Locate the word "second" in the data below, then copy every line that holds it.

GIVEN ENTRIES Block Start

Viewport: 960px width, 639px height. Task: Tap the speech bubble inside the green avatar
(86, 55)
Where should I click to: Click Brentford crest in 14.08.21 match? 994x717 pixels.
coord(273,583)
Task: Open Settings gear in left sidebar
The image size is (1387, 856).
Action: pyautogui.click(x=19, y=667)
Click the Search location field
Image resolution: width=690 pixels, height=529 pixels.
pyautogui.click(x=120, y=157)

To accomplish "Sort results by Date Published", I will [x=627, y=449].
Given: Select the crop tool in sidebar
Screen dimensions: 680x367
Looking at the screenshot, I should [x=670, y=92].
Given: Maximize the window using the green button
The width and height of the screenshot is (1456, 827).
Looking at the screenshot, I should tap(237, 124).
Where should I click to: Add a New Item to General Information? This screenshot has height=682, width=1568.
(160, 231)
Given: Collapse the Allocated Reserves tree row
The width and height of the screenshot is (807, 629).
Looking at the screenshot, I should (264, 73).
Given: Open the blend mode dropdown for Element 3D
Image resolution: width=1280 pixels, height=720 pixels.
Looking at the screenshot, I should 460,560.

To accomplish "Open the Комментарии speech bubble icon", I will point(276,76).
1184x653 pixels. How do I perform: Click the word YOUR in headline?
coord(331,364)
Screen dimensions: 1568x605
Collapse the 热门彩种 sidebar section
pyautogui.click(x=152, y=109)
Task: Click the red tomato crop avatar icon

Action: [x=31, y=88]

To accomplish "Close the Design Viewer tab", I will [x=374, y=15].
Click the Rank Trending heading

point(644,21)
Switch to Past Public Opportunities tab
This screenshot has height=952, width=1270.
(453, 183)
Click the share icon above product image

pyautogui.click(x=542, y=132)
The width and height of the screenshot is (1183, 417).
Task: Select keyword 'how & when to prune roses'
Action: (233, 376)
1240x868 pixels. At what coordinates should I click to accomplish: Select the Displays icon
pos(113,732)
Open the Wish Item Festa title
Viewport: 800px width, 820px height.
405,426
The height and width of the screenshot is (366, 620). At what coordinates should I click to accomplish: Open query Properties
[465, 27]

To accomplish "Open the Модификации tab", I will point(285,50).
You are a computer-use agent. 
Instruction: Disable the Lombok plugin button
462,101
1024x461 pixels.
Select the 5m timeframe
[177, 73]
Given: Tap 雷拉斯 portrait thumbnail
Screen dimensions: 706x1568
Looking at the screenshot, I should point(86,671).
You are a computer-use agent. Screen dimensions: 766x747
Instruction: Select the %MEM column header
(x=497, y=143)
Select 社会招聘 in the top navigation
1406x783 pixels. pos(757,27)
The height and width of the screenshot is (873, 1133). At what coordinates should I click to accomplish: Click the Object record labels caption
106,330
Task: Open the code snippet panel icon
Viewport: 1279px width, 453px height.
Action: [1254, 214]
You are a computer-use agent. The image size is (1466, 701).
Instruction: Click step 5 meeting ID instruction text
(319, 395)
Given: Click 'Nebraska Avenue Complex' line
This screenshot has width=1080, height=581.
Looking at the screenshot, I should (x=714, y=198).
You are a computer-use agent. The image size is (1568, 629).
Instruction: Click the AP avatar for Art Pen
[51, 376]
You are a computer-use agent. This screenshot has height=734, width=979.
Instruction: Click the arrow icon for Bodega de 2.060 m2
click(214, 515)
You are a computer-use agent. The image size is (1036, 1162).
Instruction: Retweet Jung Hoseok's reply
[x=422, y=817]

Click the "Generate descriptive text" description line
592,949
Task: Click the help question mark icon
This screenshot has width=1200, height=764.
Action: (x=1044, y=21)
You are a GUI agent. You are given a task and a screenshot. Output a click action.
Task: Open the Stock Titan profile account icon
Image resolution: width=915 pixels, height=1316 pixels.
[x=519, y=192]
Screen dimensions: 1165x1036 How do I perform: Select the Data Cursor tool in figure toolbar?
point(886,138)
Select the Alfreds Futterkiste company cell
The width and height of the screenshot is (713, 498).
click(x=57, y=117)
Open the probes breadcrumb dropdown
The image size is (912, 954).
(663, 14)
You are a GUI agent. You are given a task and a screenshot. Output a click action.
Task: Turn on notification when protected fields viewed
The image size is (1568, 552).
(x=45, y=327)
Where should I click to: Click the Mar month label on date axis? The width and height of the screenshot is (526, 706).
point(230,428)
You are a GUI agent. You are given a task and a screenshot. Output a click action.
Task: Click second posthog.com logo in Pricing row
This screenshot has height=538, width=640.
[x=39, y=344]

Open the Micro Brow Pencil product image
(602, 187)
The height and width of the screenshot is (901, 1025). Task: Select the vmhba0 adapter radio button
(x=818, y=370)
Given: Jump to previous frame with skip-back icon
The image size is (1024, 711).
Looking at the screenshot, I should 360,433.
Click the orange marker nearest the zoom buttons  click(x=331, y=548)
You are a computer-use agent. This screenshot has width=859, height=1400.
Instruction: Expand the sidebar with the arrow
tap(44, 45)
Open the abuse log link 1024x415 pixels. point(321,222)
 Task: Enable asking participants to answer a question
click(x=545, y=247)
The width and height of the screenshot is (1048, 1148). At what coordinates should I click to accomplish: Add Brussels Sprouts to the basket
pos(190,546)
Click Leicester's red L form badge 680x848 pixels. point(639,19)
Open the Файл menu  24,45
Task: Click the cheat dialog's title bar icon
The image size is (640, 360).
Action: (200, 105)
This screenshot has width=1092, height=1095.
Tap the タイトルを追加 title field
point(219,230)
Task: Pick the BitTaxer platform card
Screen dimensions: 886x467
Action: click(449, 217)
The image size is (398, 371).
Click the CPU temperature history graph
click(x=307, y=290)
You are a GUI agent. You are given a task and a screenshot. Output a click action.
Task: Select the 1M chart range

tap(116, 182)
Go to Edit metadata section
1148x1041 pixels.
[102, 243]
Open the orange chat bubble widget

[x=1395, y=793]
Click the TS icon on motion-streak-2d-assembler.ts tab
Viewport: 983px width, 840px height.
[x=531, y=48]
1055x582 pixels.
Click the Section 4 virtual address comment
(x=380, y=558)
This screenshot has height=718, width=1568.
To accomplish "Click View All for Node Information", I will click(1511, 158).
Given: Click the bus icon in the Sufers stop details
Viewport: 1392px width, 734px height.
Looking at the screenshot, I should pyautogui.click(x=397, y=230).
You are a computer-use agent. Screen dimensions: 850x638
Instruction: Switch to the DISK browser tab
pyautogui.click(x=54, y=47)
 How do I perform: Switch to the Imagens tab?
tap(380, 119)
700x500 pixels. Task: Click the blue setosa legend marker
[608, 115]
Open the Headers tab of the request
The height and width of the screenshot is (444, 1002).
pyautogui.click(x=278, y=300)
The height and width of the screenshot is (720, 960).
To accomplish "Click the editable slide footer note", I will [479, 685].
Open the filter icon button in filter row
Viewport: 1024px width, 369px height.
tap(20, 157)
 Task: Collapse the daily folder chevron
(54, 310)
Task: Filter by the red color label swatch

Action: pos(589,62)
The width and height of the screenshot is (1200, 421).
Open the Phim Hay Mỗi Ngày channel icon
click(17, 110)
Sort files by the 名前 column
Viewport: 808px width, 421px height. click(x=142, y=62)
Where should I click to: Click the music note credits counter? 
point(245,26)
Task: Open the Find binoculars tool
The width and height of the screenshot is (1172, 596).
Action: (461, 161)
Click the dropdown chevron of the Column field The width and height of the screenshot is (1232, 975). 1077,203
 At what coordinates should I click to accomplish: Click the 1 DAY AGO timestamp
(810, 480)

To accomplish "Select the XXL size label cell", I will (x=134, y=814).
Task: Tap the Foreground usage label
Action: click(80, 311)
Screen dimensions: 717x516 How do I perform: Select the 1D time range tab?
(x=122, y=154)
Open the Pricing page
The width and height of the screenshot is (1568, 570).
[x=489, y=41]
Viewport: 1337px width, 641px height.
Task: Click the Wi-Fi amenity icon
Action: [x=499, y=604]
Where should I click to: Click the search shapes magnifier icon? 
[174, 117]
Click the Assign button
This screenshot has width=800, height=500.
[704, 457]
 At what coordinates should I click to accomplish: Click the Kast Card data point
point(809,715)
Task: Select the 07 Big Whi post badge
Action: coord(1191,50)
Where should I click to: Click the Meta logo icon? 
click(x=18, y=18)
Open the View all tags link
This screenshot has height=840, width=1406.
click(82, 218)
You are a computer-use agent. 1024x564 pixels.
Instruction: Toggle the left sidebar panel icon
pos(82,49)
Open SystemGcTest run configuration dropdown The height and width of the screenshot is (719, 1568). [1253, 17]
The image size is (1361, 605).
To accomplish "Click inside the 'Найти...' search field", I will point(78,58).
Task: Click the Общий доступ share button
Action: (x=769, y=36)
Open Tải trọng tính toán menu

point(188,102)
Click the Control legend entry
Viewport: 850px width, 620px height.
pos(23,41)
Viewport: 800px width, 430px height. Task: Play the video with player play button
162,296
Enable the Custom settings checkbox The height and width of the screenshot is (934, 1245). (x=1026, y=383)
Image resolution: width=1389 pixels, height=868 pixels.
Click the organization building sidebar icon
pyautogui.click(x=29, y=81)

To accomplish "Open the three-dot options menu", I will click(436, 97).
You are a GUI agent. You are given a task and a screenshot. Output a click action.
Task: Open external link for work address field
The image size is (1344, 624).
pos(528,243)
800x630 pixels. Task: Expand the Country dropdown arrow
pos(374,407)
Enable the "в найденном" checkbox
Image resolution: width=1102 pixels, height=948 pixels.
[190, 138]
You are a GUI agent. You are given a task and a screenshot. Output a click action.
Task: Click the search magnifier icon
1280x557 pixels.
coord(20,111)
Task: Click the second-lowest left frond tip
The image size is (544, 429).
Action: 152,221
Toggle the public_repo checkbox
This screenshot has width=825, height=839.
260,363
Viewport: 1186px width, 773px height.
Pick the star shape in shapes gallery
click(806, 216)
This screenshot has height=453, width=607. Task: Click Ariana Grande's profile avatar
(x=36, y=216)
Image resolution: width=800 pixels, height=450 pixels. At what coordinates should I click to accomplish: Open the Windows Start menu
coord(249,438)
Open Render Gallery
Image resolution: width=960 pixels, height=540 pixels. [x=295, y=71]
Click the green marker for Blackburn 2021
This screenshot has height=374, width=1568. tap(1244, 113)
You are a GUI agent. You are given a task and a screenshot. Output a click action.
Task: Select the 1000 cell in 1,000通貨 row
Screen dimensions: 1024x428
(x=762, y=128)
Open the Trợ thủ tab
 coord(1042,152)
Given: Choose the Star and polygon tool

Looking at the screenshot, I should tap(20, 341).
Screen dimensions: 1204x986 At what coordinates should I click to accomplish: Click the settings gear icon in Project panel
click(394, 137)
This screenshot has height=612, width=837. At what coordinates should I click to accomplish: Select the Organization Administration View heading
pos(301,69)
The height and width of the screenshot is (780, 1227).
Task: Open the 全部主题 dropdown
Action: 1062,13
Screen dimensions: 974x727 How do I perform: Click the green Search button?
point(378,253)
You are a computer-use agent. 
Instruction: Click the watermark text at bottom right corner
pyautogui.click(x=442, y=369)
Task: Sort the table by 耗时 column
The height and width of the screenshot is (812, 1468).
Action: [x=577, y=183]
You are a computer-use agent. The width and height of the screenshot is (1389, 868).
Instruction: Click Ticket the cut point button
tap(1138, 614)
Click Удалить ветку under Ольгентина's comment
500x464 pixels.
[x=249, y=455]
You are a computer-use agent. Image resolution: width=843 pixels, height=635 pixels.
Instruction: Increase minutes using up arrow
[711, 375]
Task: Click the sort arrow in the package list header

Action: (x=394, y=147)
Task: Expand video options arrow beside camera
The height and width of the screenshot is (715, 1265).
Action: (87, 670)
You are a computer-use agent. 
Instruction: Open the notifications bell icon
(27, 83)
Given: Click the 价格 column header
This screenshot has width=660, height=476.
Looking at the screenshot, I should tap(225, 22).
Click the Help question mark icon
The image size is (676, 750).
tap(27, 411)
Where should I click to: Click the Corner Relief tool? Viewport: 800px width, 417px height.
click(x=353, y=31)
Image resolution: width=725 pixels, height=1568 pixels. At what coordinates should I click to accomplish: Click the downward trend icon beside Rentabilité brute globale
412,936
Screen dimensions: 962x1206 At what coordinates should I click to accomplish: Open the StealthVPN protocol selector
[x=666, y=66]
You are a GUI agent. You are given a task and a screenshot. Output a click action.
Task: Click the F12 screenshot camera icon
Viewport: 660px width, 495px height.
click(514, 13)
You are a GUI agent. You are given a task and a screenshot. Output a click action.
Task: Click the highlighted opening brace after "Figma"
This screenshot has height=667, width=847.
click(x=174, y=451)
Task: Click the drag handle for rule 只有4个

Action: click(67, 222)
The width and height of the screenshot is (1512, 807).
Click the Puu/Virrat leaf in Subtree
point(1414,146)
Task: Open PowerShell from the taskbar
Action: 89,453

GIVEN ENTRIES Block End

(TASK RESULT):
Task: Click second posthog.com logo in Pricing row
Task: Click the second-lowest left frond tip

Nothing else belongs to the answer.